同時に乳首をぎゅうっと抓んで引っ張られ、酸素を求めて口を引っぺがすと耳には舌が、後孔にはゾロがねじ込まれた。
どれが決め手だったのかもわからないほど、全身で達したおれは、声も出せずに絶頂を迎えていた。
はあっはあっと荒い息を吐くおれの頭をなぜかよしよしと撫でてくる。
「イケたな。」
「……おう。」
胎内に感じるゾロの熱い鼓動が気になるが、今は指一本動かせる気がしない。
「なぁ、悪ぃけど。ちょっと休憩な。」
「おう、このままでいいか?」
「ああ、動くなよ。んで、重い。」
体勢を入れ替え、ゾロの上でぺたりと躰を倒すとちゅっちゅっと唇を啄ばんだ。
「あのな、おれをこんなにさせんのてめぇだけだぞ?嫉妬とかみっともねーことすんなよ、未来の大剣豪が。疑うんじゃねーよ……悲しくなっだろ。」
「おれだけか。」
「あたりめーだろ。」
「おお。悪かった。」
頭を掴まれ、近づいてくる唇を舌を伸ばして受け入れる。
後ろでイクのも、前だけでイケないのも、ちょっと前なら悩んだだろう。元に戻せと暴れただろう。

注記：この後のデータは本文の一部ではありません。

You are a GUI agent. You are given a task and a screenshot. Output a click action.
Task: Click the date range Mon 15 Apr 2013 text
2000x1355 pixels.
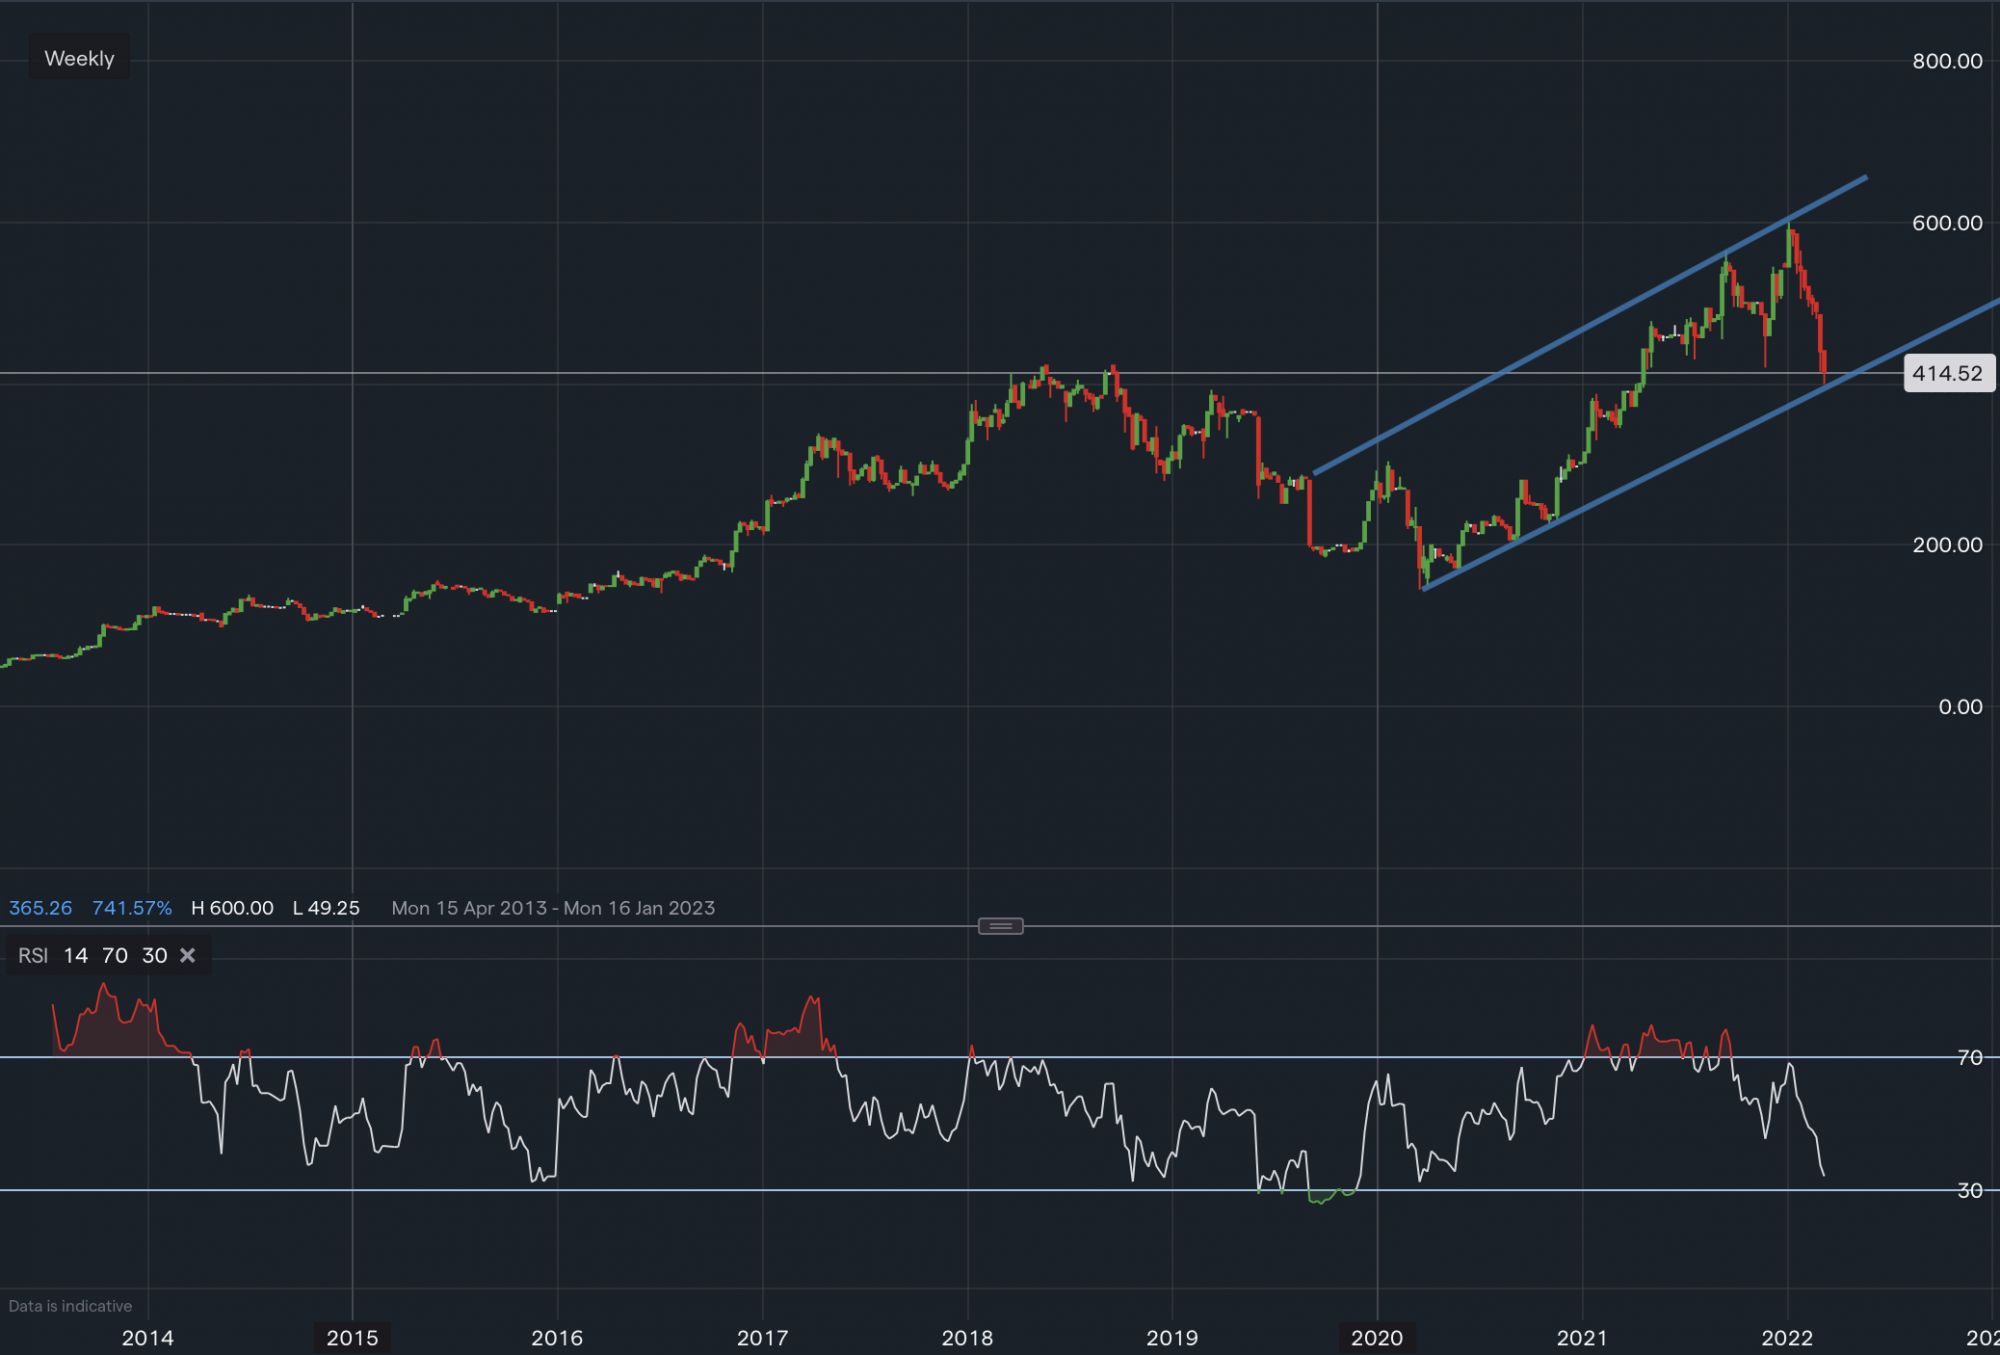tap(469, 908)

でも、今は、それでゾロが喜ぶなら、安心するなら、いいじゃないかと思う。
どうせ、この先こいつとしかセックスなんてしないんだし、二人が良ければいいと思えるようになった。
躰の変化よりも、この心の変化の方が驚くよな、実際。
動くなといいつけておいて、後ろをきゅっと締めてやると、こつんと頭を叩かれた。
あったかい気持ちが広がる。
もう少ししたら、また善くしてくれな。もっと啼かせてくれよな。
fin
やらなきゃいけないことがあるのですが、逃避行動でやおい書いてしまいました。
途中でポリネシアンセックスを知り、とても惹かれましたが、それは改めて書こう。第二(三?)ラウンドでポリネシアンは長くなりすぎる……
※入れたままでじっくり昂ぶるのを待つようなセックスのこと、と解釈したんだけど、合ってるかな?